Strusz had worked closely with Evans to arrange the sale of the discounted drugs to V.N. Chicago. According to court documents, Strusz saw his bonus boosted by the sales and he also received kickbacks. Strusz declined to comment. A spokesman for Amerisource said the diversion scheme stopped at Strusz.
Before he left Amerisource, Strusz taped conversations with several company managers, according to law enforcement officials familiar with the investigation. The investigators are now reviewing those tapes to determine whether other Amerisource officials were involved.
'Golden Boy' Gets Caught
In the mid-1990s, David Dyck was known as the "golden boy" around Bindley Western Industries Inc.'s drug distribution center in San Dimas, Calif., federal investigators said. Personable and charming, Dyck brought in millions in sales and played a large role in making San Dimas one of the huge wholesaler's most profitable hubs.Dyck's job included recruiting business from the hundreds of closed-door pharmacies in the Southern California-Las Vegas corridor. He took his job an extra, illegal step, introducing those pharmacies to diverters.
Dyck was paid handsomely, court records show. He received approximately $500,000, which he funneled through a shell company he set up in his daughter's name, Santa Susanna Consultants Inc.
He was caught by a federal investigation. In 1999, he pleaded guilty to mail fraud and began to cooperate. Nearly 18 months later, Bindley pleaded guilty to conspiracy in federal court in Nevada and agreed to pay a record $20 million fine.
The San Dimas case was not the first time Bindley's name surfaced in drug diversion. In 1989, the company pleaded guilty to mail fraud involving its Atlanta distribution center and paid a $500,000 fine. Four Bindley managers, including a top executive at headquarters in Indianapolis, also pleaded guilty.

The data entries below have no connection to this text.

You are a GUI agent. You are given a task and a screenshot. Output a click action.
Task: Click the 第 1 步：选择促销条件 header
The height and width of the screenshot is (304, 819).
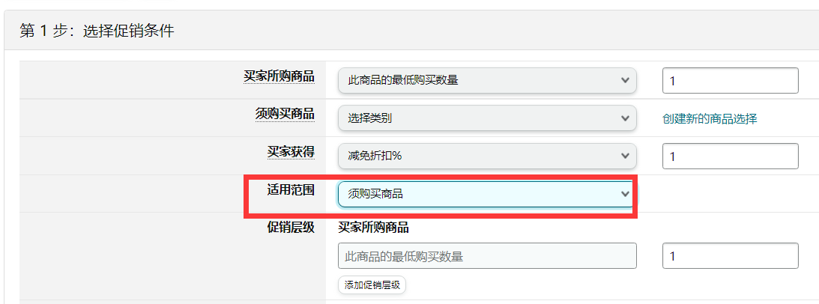click(97, 31)
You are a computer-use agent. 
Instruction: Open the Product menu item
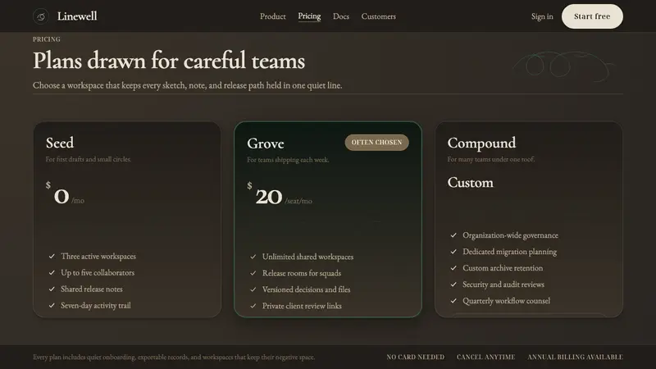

Bindley did not respond to a request for an interview. However, in a 2000 news release, company officials said they were "shocked" to learn of Dyck's crimes.
Dyck, who now works for another California health care company, recently said in an interview, "Believe me, I didn't do anything without the knowledge of superiors. Do you think Bindley paid $20 million because I did something wrong?"